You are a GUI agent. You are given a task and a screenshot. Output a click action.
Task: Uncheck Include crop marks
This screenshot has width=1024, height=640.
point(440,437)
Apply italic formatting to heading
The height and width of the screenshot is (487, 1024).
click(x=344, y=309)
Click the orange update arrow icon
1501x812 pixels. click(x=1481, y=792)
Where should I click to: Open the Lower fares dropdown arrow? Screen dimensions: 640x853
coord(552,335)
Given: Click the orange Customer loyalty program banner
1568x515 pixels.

## [Problem to work on]
Reproduce the entries in full, exactly as written.

## [Completed exercise]
You are a GUI agent. You are given a task and a screenshot. Output a click action.
Task: Uncheck Include crop marks
This screenshot has width=1024, height=640.
point(440,437)
Apply italic formatting to heading
The height and width of the screenshot is (487, 1024).
click(x=344, y=309)
Click the orange update arrow icon
1501x812 pixels. click(x=1481, y=792)
Where should I click to: Open the Lower fares dropdown arrow? Screen dimensions: 640x853
coord(552,335)
Given: Click the orange Customer loyalty program banner
1568x515 pixels.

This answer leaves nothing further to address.